Our unanimous opinion in Pelton v. Halverson, supra, at page 191 of 240 Iowa, at page 763 of 35 N.W.2d, quotes with approval this from 27 Am. Jur., Infants, section 108, pages 830, 831: “As in the case of controversy between father and mother, so even as between the father and the parents or other relatives of the mother of a child, the courts have n&t hesitated to deprive the father of his natural right of custody where the health and well-being of the child have seemed to demand such a course.”
Of course the decision in each controversy of this kind turns largely upon the facts in the particular case.
As indicated at the outset, the trial court declined to remove Porter, the stepfather, and to appoint Ellis, as the boy’s guardian. Grounds, if there were any, of the application to remove Porter and appoint Ellis do not appear. It is not shown Russell does not have property or money a guardian should manage.
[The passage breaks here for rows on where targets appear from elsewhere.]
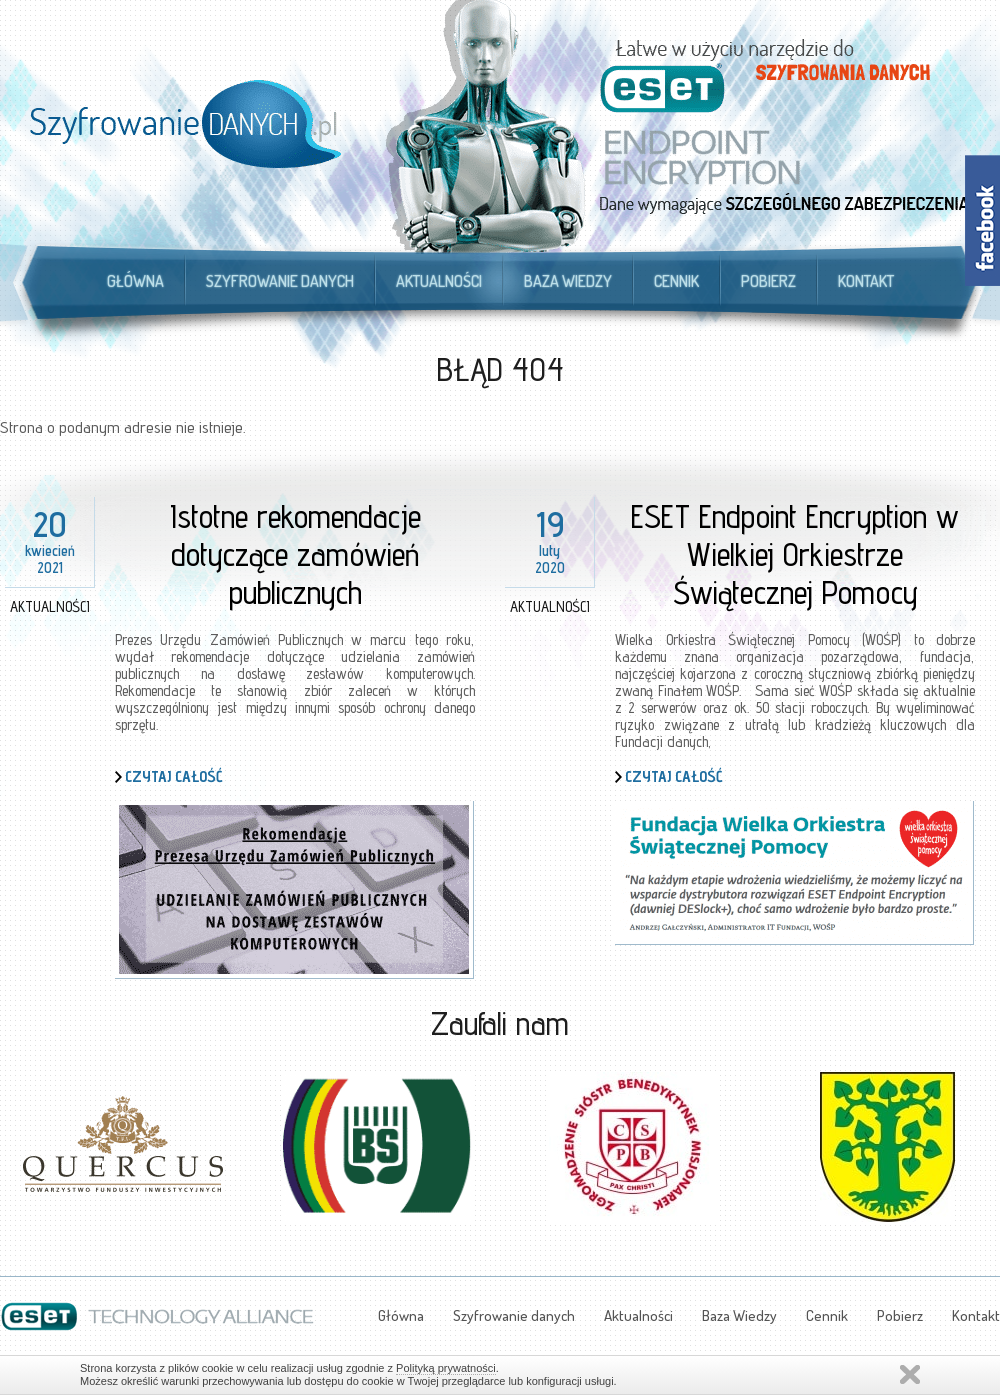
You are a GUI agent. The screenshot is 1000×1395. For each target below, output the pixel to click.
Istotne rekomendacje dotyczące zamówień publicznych (295, 554)
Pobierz (768, 281)
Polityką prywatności (446, 1368)
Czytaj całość (174, 776)
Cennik (676, 281)
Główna (135, 281)
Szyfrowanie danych (280, 281)
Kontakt (866, 281)
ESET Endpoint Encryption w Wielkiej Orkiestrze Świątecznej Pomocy (795, 554)
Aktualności (439, 281)
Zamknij (910, 1374)
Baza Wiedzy (568, 281)
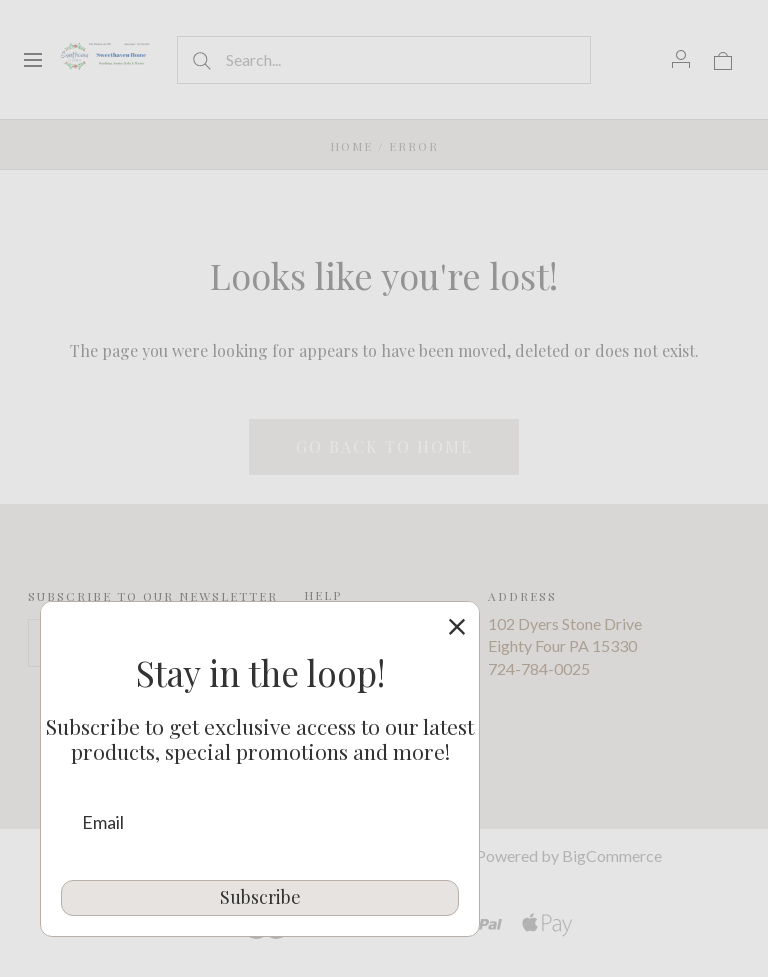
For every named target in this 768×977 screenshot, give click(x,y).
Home (351, 146)
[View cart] (723, 59)
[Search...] (384, 60)
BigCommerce (612, 855)
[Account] (681, 59)
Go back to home (384, 446)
It may fairly be inferred Ellis’ request that Porter be removed and he be appointed guardian is bottomed on his claim to custody in the habeas corpus action. When these two matters were reached for trial defendants’ counsel advised the court the same question was involved in both and asked that they be consolidated for trial. This was done without objection from plaintiff’s counsel. Plaintiff’s opening argument here contains only this reference at its conclusion to the guardianship matter: “For all the reasons urged above Glen Porter should be removed and *1354the minor’s father appointed as guardian.” The reasons referred to are those asserted in the habeas corpus action. Plaintiff’s reply-brief does not amplify his complaint against the appointment.
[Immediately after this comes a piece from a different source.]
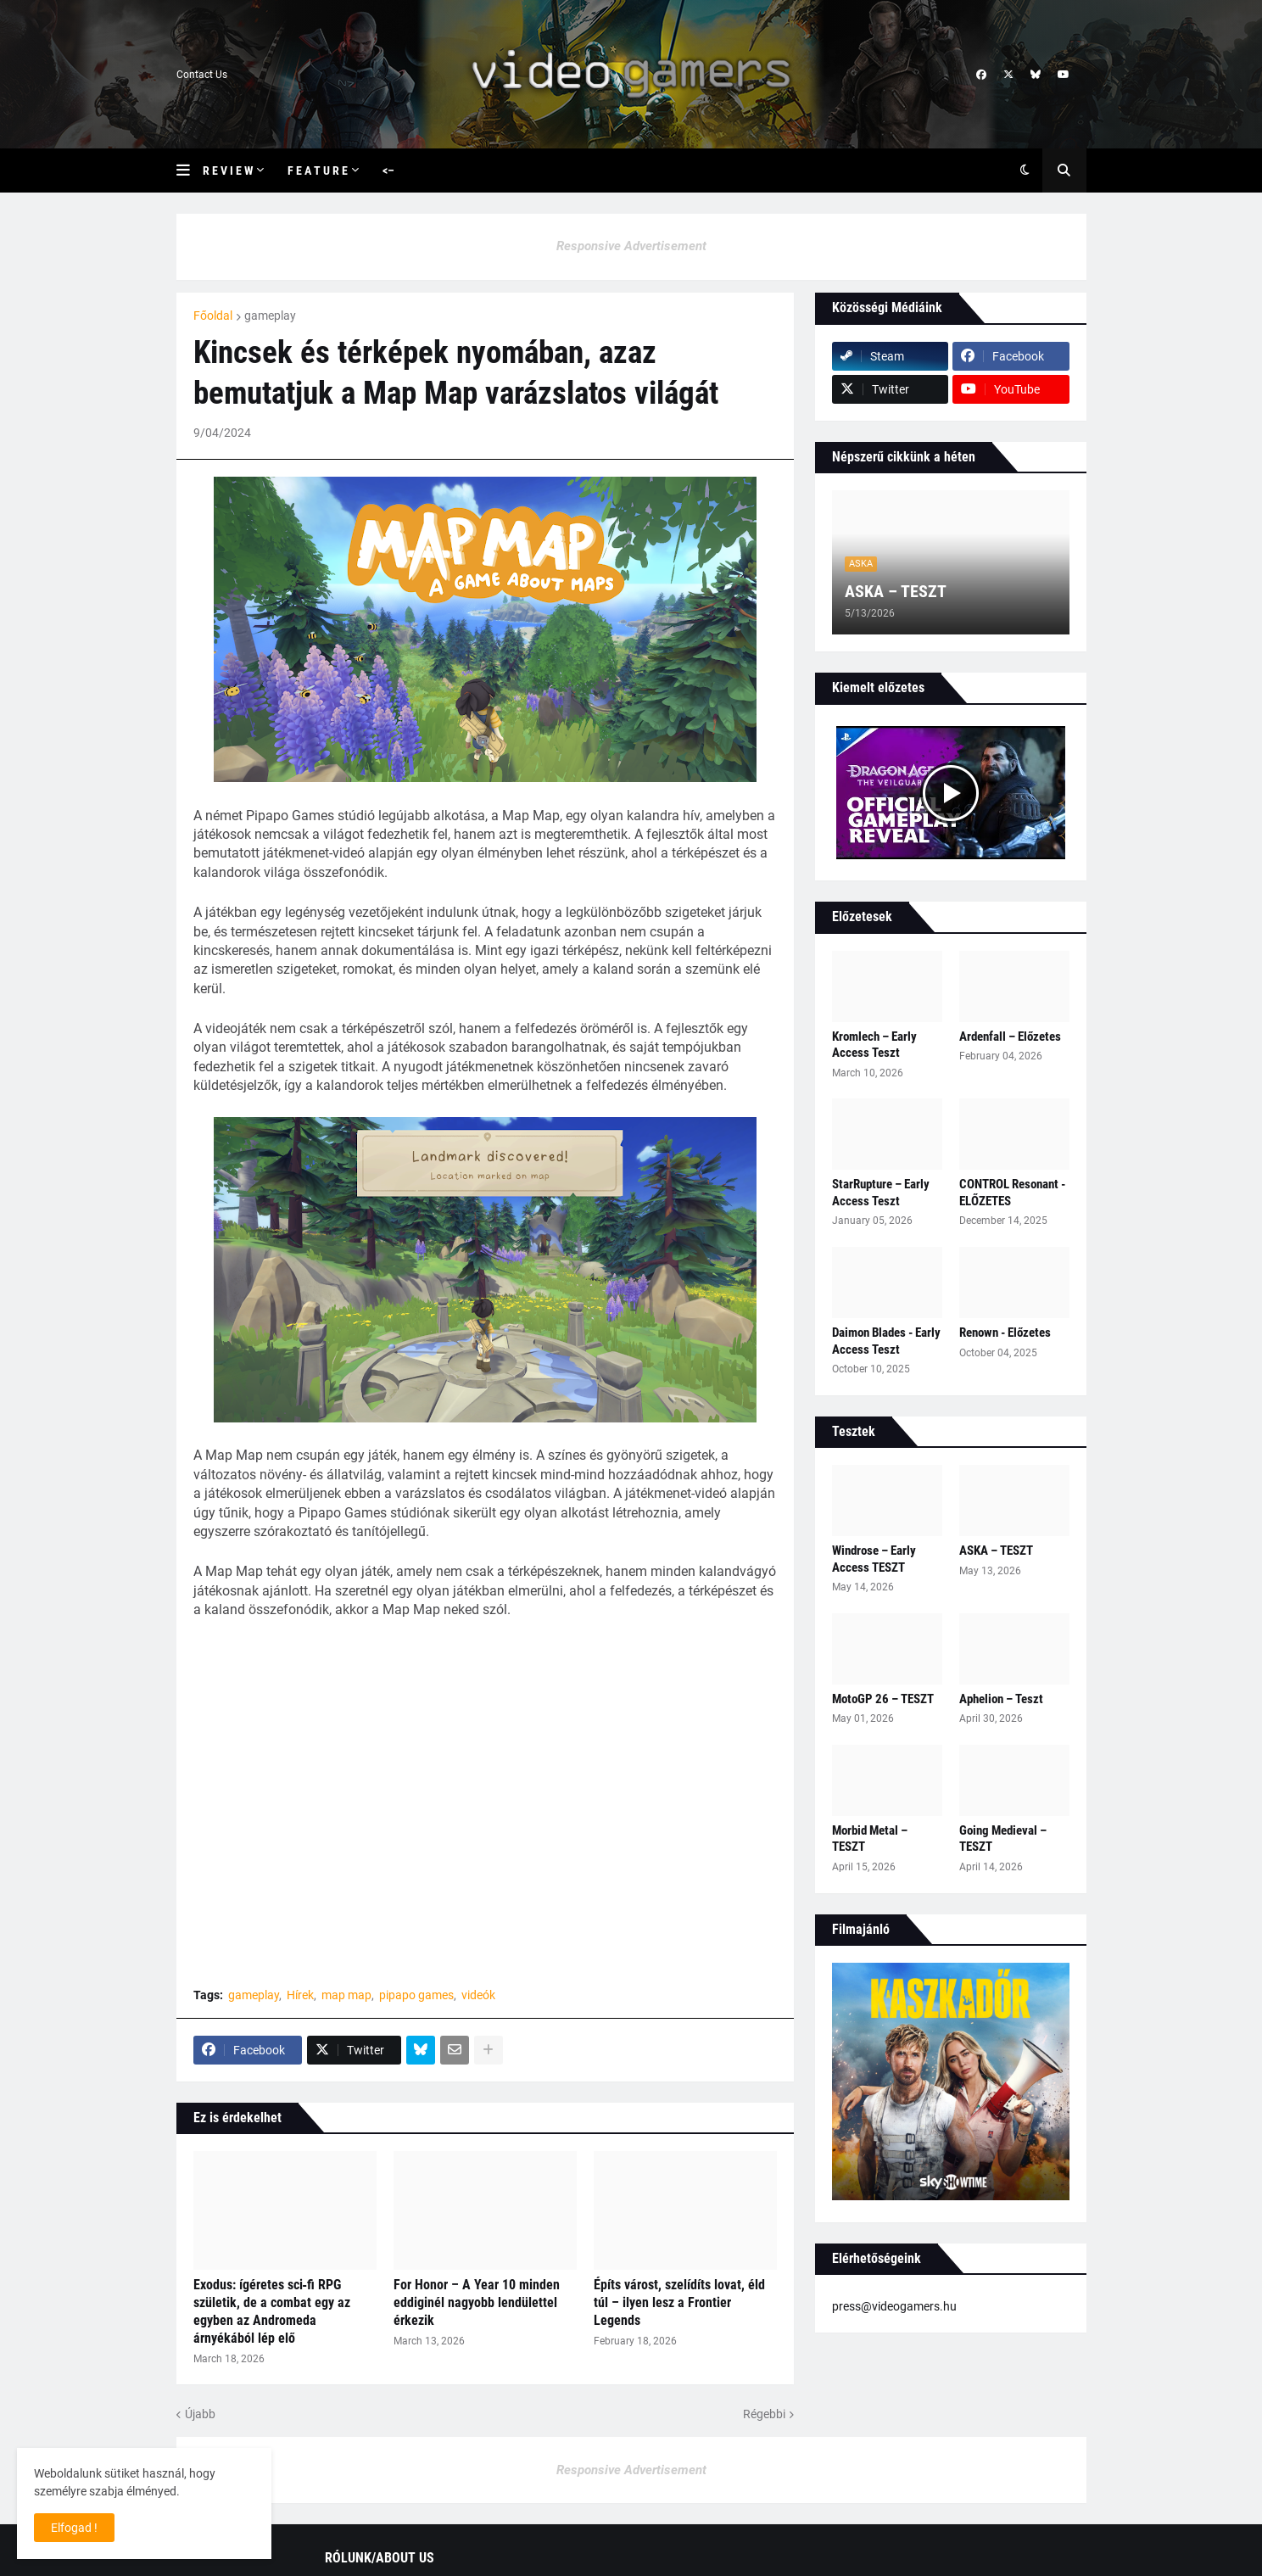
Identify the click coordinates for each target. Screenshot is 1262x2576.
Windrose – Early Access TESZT (874, 1559)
In view of the above it would seem denial of relief in the habeas corpus action is sufficient basis for denial of plaintiff’s application in the guardianship matter. See in this connection In re Guardianship of Lancey, 232 Iowa 191, 195, 2 N.W.2d 787, 789. Further, no adequate grounds appear for reversal of the court’s order in the guardianship matter.
We do not ordinarily interfere with an order of this kind where no abuse of discretion is shown. In re Guardianship of Lancey, supra, 232 Iowa 191, 196, 2 N.W.2d 787, 790, and citations. No such abuse appears here. It is clear Porter and the Jacksons are on the best of terms. Porter thinks custody of the boy should remain with the Jacksons and they want Porter to continue as guardian. Ordinarily the duly appointed guardian of a minor is entitled to its custody. In re Adoption of Burkholder, 211 Iowa 1222, 233 N.W. 702. Yet we have held it is not improper for guardianship of the person of a minor and guardianship of its property to be vested in separate persons when the best interests of the ward will be served thereby. Lawrence v. Thomas, 84 Iowa 362, 51 N.W. 11. This is the practical effect of the determination here.
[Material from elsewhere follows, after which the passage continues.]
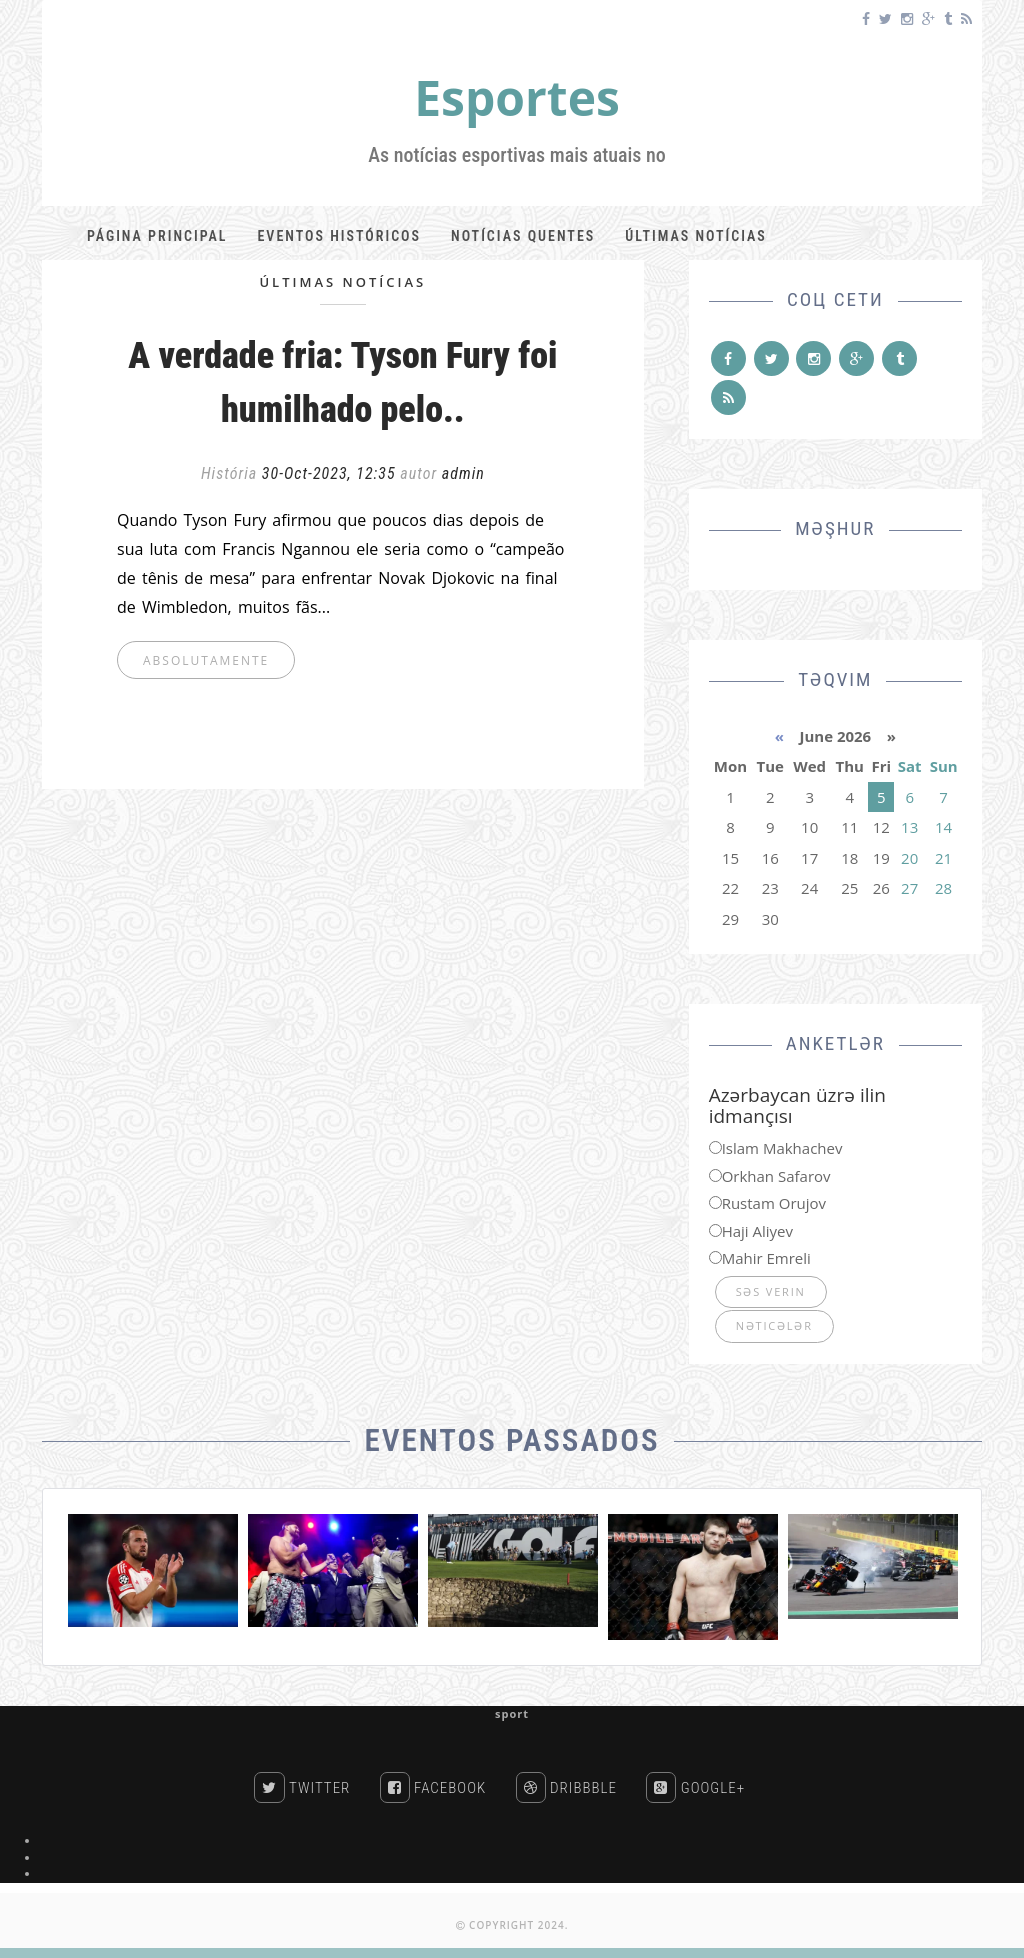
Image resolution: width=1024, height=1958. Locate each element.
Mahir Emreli (766, 1258)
That the original appointment of Porter may have been without notice to Ellis does not entitle him to a reversal of the order refusing to remove Porter and appoint Ellis. That order followed a full hearing, or opportunity therefor, and amounts to a ratification of the order appointing Porter. In re Guardianship of Hruska, 230 Iowa 668, 673, 674, 298 N.W. 664, 667, 138 A. L. R. 1359; In re Adoption of Karns, 236 Iowa 932, 939, 20 N.W.2d 474, 478. See also Larsen v. District Court, 230 Iowa 1100, 1102, 300 N.W. 297, 298. — Affirmed.
All Justices concur except Hays, J., who dissents.